Fotografia de Hélder GonçalvesNo verão, por vezes, o vento Leste invade
a urbe. O vento da meseta – que o povo
diz não trazer nada de bom -, seca tudo
na sua frente. Também a cidade
está cheia de pessoas que secam tudo
na sua frente. Só conhecem pássaros
em gaiolas, árvores em toros
para crepitarem nas lareiras. O vento
cai, os insectos que arrastou
adubam os canteiros. As pessoas
duram todo o ano, estão sempre
vigilantes nas suas teias. De quem
falo – perguntas –. Ignoro!

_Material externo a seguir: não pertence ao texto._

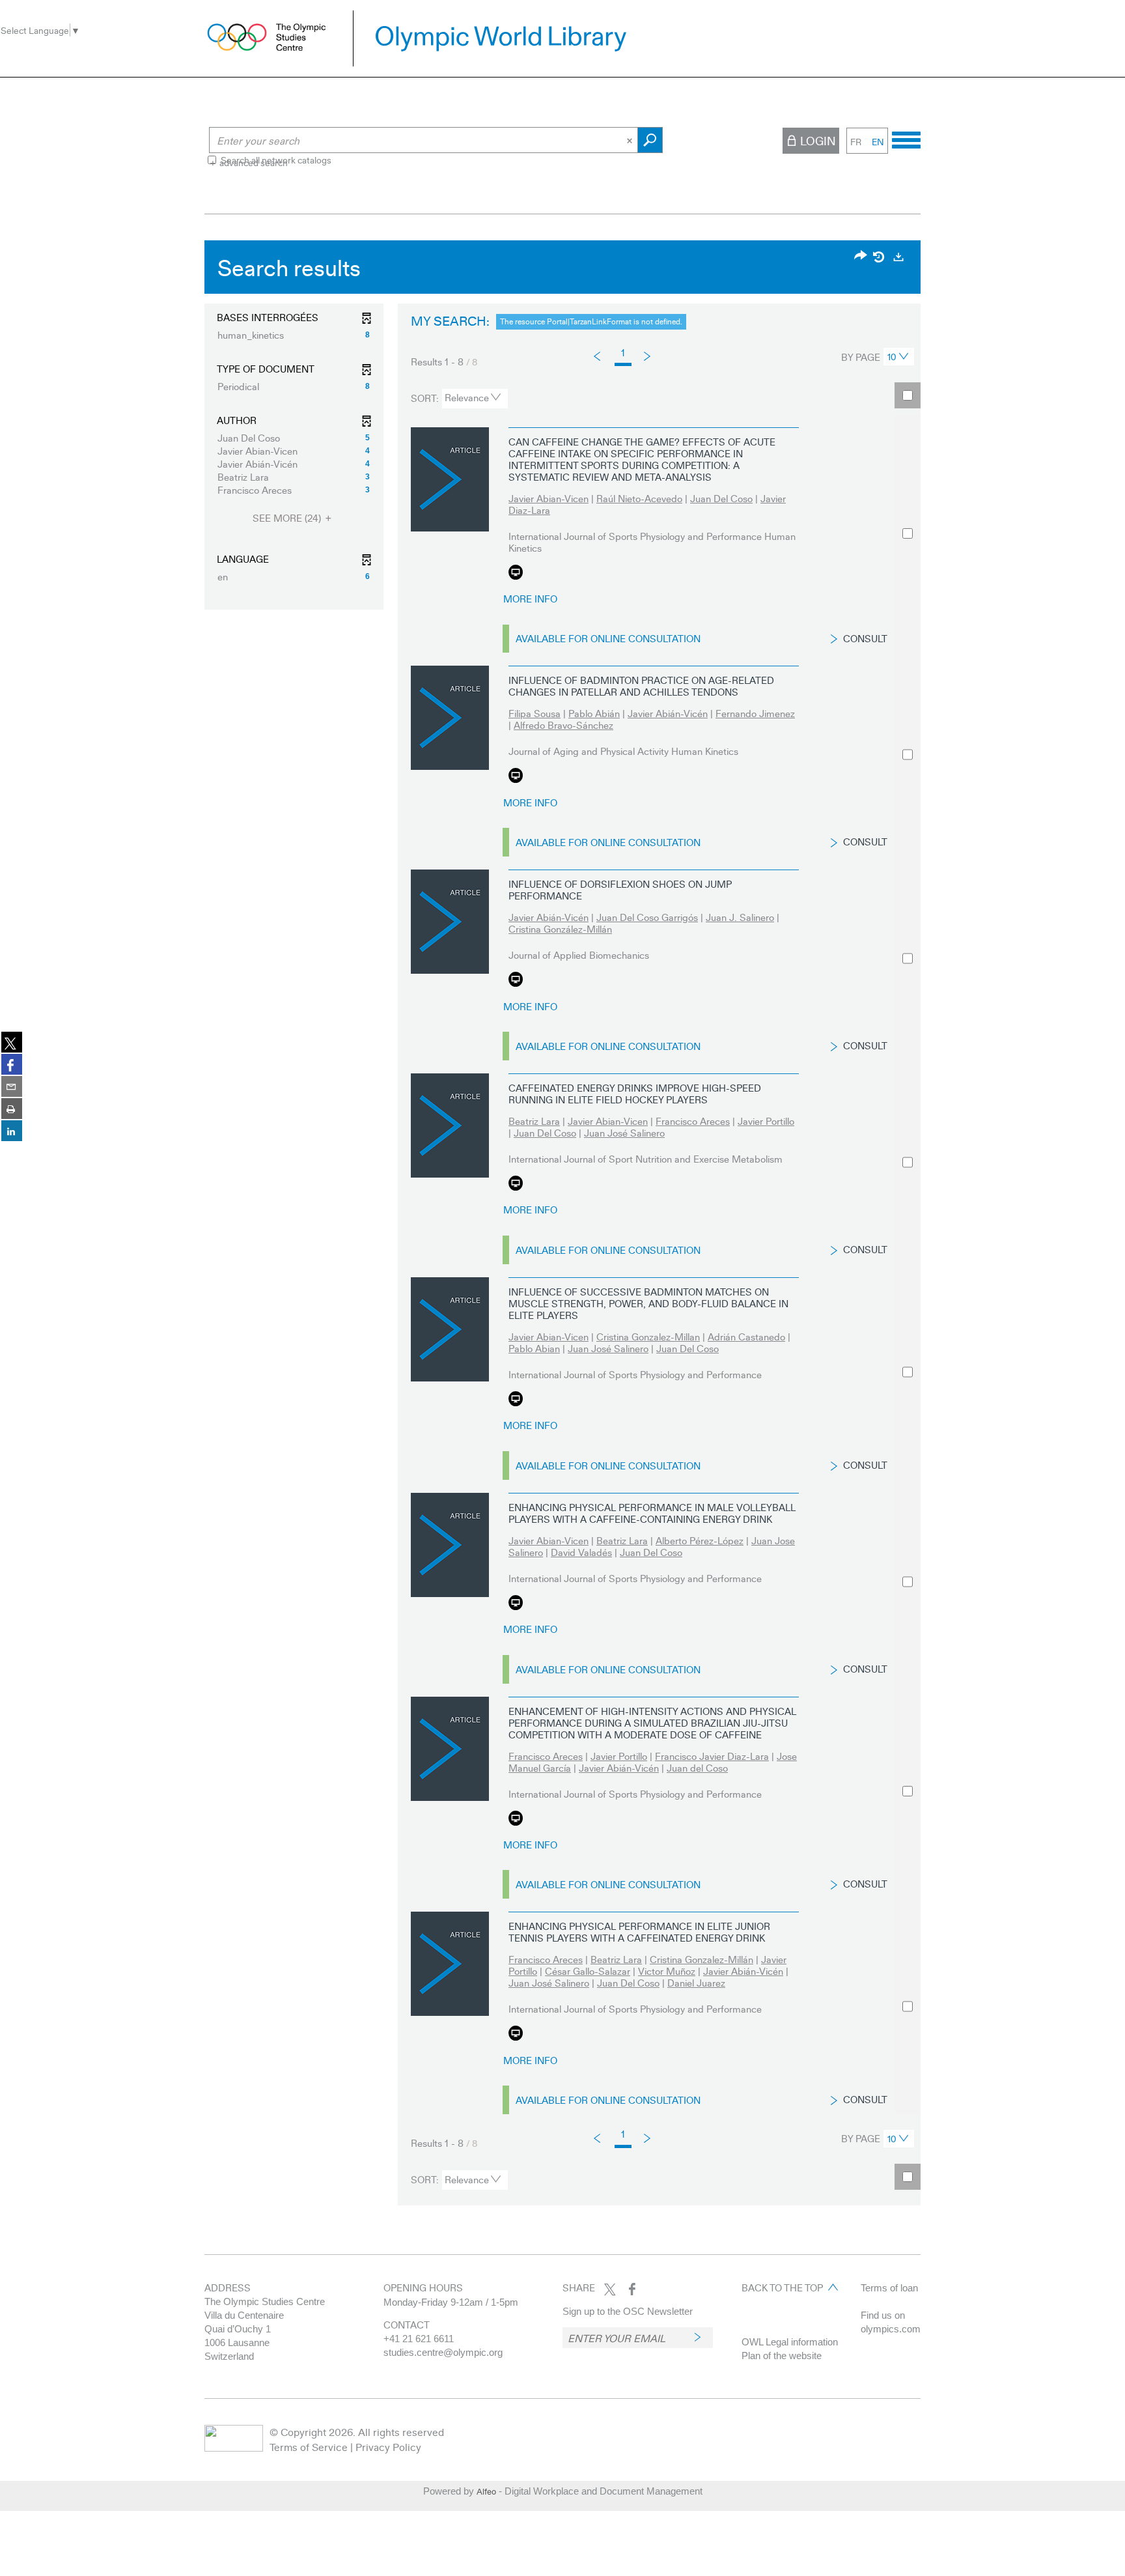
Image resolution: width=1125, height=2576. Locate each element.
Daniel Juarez (696, 1982)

Abri
o computador a pensar num poema
e o texto foi invadido por um vento
cálido que não sei
para onde se dirige. Esperarei
Setembro, outra atmosfera, poderei
sair de casa, ir até ao correio,
escrever mensagens em que as aves
chilreiem, façam ninhos primaveris,
e pensar a cidade como se eu fosse
um forasteiro, com olhos de espanto:
carregar a memória com o crepúsculo,
coleccionar metáforas para,
no regresso, depositar
sob o teu olhar, avançar a mão
para a floresta, galopar intra-muros,
ouvir depois o boletim meteorológico
para saber onde iremos amanhã.
Egito Gonçalves .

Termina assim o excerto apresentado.